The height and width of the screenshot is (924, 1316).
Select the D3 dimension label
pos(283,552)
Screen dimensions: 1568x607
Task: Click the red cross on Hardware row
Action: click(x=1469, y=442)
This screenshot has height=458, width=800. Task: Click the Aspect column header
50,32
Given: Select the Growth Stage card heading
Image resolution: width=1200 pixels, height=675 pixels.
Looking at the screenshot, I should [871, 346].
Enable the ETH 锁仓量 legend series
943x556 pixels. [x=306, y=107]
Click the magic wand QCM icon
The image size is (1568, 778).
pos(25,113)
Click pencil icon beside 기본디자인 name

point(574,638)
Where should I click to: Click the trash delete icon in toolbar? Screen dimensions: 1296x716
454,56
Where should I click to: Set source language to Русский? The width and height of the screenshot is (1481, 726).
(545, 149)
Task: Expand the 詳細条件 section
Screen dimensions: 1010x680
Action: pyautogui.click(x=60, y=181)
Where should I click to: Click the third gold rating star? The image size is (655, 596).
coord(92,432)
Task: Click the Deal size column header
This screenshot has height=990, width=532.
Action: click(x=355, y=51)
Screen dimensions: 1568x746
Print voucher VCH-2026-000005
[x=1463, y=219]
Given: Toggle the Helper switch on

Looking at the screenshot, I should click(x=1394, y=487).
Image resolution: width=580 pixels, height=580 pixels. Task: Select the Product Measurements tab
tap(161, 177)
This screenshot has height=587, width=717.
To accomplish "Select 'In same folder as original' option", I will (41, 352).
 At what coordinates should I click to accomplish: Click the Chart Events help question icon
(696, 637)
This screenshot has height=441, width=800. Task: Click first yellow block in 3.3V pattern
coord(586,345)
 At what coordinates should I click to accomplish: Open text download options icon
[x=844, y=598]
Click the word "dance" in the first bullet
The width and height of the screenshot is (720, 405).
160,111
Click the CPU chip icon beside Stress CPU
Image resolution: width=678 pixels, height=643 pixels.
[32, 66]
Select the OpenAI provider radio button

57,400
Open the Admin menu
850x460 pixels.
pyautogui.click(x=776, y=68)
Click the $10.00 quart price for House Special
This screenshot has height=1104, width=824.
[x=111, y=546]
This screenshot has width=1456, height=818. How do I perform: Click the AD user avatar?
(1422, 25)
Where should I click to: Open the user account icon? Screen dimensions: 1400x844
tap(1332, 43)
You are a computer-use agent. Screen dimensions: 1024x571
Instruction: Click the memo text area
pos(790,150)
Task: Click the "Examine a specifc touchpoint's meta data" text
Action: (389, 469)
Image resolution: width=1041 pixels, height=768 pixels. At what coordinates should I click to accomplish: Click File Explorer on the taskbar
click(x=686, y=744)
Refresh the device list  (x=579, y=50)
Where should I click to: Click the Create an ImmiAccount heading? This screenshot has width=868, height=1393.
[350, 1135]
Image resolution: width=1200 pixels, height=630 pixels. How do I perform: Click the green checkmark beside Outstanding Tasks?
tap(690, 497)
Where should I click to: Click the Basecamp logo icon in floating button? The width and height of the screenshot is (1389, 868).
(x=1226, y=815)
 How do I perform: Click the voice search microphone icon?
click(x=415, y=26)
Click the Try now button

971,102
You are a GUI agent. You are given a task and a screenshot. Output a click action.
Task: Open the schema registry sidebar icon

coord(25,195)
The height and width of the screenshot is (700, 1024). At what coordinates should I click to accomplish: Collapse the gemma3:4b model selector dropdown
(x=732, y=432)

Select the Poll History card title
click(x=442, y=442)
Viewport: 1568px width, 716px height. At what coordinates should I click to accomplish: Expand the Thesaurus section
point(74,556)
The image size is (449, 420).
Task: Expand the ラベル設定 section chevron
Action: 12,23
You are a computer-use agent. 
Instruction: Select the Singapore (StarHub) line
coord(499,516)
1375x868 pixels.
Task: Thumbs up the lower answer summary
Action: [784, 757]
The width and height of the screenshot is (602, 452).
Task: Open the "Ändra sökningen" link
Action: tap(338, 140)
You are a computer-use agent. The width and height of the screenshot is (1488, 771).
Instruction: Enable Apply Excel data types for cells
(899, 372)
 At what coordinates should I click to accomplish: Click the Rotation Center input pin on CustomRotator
━━━━
EXERCISE REQUIREMENTS »
Copy out every line of the data that includes "agent".

REPLY »
You are a computer-use agent. Screen dimensions: 1024x571
You are a GUI agent. You are given a task and a screenshot. Output a click action.
You are a computer-use agent. 
You are a computer-use agent. The width and height of the screenshot is (1488, 771).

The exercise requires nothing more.